##### Records to use #####

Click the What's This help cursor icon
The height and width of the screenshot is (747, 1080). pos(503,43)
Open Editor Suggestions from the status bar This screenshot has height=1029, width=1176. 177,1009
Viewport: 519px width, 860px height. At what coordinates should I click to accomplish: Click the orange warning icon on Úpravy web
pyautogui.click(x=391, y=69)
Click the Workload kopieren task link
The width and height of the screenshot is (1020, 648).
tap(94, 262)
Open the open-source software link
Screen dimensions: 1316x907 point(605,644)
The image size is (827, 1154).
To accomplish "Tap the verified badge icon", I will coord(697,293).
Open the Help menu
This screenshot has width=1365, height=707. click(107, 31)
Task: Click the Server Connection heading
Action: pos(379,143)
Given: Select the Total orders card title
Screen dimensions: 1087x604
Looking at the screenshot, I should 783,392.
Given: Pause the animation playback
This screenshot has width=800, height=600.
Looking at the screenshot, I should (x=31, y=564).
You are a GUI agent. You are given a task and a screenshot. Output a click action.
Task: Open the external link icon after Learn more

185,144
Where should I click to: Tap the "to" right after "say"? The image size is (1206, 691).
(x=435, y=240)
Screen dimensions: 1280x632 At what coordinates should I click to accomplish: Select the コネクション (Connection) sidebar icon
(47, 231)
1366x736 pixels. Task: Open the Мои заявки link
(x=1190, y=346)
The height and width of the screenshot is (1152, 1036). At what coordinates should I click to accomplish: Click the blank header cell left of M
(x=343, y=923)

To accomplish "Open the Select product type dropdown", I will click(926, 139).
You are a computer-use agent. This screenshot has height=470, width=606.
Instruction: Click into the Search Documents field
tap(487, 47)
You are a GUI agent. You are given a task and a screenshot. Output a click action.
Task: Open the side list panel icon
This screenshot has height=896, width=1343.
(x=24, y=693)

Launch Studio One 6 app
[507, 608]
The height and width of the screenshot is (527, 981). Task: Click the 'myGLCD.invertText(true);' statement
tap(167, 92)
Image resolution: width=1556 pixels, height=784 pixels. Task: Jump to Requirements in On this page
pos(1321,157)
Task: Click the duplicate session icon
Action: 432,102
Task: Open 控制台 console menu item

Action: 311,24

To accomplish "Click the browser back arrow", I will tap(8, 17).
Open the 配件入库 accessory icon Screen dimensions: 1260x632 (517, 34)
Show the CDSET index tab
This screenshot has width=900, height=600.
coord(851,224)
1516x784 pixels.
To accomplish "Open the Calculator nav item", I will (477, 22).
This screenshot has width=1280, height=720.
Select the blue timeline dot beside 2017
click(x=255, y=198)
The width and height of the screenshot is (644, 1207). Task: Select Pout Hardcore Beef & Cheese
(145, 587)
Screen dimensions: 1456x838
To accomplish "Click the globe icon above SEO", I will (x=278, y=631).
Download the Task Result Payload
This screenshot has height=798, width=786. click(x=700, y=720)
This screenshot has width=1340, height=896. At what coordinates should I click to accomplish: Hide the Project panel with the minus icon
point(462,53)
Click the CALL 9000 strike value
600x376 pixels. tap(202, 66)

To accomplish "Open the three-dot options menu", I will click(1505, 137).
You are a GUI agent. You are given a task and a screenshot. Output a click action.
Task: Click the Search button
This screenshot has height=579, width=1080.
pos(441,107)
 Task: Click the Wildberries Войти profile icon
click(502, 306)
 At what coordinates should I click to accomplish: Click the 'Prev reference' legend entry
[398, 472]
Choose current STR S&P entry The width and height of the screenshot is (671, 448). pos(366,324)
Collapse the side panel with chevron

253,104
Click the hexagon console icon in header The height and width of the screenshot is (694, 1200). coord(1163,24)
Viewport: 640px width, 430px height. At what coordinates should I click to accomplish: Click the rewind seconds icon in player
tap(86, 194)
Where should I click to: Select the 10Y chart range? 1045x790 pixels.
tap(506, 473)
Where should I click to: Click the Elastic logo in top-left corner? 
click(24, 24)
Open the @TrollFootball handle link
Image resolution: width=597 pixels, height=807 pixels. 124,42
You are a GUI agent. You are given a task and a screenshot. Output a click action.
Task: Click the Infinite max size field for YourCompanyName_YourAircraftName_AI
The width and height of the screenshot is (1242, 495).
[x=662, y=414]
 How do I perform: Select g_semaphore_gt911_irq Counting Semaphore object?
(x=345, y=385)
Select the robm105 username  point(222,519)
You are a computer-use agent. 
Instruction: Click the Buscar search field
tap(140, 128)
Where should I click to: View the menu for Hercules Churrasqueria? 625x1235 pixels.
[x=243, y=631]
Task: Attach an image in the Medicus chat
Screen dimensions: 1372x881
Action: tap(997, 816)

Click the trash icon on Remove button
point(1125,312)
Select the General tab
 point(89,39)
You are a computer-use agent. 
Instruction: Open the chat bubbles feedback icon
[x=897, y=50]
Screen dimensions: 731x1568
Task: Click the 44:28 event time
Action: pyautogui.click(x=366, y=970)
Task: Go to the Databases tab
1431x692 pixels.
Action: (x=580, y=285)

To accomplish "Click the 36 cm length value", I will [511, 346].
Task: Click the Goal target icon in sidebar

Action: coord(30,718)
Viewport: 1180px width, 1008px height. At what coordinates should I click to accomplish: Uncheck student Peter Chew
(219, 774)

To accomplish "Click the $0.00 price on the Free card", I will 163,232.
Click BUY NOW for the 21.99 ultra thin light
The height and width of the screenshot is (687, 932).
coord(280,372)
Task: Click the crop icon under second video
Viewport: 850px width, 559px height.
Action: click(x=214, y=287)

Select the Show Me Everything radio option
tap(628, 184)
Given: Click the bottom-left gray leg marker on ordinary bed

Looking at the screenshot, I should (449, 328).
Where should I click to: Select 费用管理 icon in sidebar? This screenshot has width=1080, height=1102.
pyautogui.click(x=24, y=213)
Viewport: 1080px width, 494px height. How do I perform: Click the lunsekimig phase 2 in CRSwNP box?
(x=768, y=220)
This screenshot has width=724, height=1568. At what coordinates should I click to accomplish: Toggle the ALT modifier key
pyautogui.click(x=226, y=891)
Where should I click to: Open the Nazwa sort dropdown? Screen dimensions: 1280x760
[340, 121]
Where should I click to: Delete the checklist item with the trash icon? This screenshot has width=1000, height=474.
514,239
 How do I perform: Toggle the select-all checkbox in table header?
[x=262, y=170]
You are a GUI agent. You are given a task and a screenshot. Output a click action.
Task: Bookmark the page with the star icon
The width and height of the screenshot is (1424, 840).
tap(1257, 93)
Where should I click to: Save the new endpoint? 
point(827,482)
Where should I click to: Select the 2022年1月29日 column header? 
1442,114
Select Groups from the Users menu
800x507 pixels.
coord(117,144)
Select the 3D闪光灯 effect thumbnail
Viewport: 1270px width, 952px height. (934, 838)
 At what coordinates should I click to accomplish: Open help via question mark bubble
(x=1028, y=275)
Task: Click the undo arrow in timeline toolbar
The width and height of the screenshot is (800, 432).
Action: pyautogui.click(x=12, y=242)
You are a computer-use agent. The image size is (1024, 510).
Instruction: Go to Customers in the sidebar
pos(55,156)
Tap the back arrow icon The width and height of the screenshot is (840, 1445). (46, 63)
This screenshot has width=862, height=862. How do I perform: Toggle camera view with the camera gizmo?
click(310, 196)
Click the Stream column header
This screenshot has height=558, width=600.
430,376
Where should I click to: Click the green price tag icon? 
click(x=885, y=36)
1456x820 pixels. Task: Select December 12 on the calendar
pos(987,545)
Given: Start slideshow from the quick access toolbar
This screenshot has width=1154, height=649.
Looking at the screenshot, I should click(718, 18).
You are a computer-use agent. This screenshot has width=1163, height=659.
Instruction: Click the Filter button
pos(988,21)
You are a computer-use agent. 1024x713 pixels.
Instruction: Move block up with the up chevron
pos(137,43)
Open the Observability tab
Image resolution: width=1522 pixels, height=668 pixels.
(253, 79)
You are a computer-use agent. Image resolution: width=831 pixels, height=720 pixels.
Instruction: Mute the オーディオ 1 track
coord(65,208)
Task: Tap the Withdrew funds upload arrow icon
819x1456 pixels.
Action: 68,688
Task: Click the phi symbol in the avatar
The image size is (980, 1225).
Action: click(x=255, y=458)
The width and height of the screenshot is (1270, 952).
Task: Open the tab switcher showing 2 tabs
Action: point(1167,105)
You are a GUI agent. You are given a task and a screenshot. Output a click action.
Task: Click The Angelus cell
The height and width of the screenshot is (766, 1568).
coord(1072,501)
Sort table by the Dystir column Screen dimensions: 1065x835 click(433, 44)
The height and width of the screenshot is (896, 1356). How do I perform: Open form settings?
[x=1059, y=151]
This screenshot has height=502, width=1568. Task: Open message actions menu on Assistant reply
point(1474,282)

#####

Directions. Update the listing from the line with "Open the Observability tab" up to and including its final line, changing "Instruction" to "Step" and keeping everything else the same. Return only those lines.

Answer to this task.
Open the Observability tab
Image resolution: width=1522 pixels, height=668 pixels.
(253, 79)
You are a computer-use agent. Image resolution: width=831 pixels, height=720 pixels.
Step: Mute the オーディオ 1 track
coord(65,208)
Task: Tap the Withdrew funds upload arrow icon
819x1456 pixels.
Action: 68,688
Task: Click the phi symbol in the avatar
The image size is (980, 1225).
Action: click(x=255, y=458)
The width and height of the screenshot is (1270, 952).
Task: Open the tab switcher showing 2 tabs
Action: point(1167,105)
You are a GUI agent. You are given a task and a screenshot. Output a click action.
Task: Click The Angelus cell
The height and width of the screenshot is (766, 1568).
coord(1072,501)
Sort table by the Dystir column Screen dimensions: 1065x835 click(433, 44)
The height and width of the screenshot is (896, 1356). How do I perform: Open form settings?
[x=1059, y=151]
This screenshot has height=502, width=1568. Task: Open message actions menu on Assistant reply
point(1474,282)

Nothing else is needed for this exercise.